We have already seen the benefits of AI and analytics and how they complement human endeavours, for example, in cancer screening. Recently I watched a TED Talk from Tom Gruher (co-founder of Siri). He shared a shining example of where AI plus human gives a better outcome: an experienced and expert human pathologist can detect cancers with 96.6% accuracy. This is better than an AI program, which can only manage 92.5%. However, when the two work together, their combined accuracy is over 99%.
But with these benefits come responsibilities. We must manage the ethics of AI appropriately. In her blog, my colleague Kalliopi Spyridaki aspires to a Charter of AI to protect human rights and societal values but also gives examples of how to start small with AI regulation. Similarly, I have been doing some research on this, and I’ve found some clear conclusions about how we can build ethics into AI development and implementation.
1. We should use AI to do the dirty, dangerous work
For millennia, it has been the poorest and most vulnerable people who have always done the dirtiest, most dangerous work. They are often the only ones prepared to do that work for the money offered – or perhaps those who are least able to refuse. Principles are often a luxury reserved for those who can afford them.
However, if we get AI right, we can turn this on its head. We can decide that we want to use AI to mean that people are no longer put in this position. We can let the machines do the dangerous work – or even just the dull, repetitive, boring stuff – and ensure that people have access to better, more rewarding work.
2. We need to recognise that AI alone does not always make good decisions
What’s not to like about a recommendation engine? It sees what you’ve bought before, and it recommends other things that you might like. How can that not be a winner?
Well, it’s not great when you’ve bought a one-off purchase that you don’t ever want to replicate:
No human would make that mistake. We need to design partnership into AI systems, to ensure that they do what we want, rather than blindly following rules. If we don’t, all we will do is replace one form of bureaucracy with another.
3. We need to ensure that we keep our biases out of AI
There is a tendency to assume that computers cannot be biased – but that is not the case. AI-based systems learn from the data that they are fed. If we feed them the “wrong” data, we can inadvertently build in biases that we may not even notice.

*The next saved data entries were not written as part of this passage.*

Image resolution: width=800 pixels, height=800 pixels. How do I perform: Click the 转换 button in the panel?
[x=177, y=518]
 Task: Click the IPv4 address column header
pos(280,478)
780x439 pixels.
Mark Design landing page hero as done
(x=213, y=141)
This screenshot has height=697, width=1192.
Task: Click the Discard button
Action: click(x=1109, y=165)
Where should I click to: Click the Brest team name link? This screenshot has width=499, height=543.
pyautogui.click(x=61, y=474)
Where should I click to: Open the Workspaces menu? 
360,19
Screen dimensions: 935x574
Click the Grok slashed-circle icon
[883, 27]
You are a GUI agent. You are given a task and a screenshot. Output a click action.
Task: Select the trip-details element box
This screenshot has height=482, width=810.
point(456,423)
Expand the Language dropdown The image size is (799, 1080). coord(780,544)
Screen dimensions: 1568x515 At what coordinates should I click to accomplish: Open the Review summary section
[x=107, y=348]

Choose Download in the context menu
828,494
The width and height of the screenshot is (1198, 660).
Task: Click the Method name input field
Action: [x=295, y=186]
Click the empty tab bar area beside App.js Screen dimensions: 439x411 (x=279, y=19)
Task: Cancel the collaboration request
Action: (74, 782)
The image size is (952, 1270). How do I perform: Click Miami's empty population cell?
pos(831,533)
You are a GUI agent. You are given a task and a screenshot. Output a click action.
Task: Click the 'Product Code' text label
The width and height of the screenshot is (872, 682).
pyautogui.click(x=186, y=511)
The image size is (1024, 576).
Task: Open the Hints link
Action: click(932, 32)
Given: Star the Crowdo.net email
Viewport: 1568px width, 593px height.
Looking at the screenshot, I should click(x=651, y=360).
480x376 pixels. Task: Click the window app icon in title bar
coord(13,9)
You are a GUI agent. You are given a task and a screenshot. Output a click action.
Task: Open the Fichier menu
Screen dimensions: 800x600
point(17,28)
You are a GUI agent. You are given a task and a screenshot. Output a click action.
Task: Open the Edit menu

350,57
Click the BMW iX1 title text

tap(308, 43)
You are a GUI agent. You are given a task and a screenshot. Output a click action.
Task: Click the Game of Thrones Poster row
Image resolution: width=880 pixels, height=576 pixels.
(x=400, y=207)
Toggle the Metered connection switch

For example, historically, there have been more men than women in technology jobs. It is a very short step from that data to a position where a hiring algorithm learns that men are more likely to do a technology job, and then “decides” that men must be better than women in those jobs.
The good news is that we can manage this. We can, and should, be aware of our own biases. However, we should also build diverse teams to work with AI, as a way of ensuring that we surface more of the inadvertent biases – the ones that we don’t even notice because they have become norms.
4. We need to be proactive
It is not going to be enough to respond to developments in AI. We need to be proactive in setting up ethical safeguards to protect us all. A recent webcast from SAS Canada on AI and ethics recommends that organisations should develop a code of conduct around AI and foster AI literacy. They should also establish a diverse ethics committee to manage and oversee development and implementation processes.
Organisations also need to ensure diversity when developing assets – those diverse teams that I mentioned before. Finally, they must anticipate errors and set up processes to put them right. AI is not a monster, but we must ensure that it does what we want and does not take on a life of its own. I believe that proactivity in establishing ethical boundaries and processes is the best way to achieve this.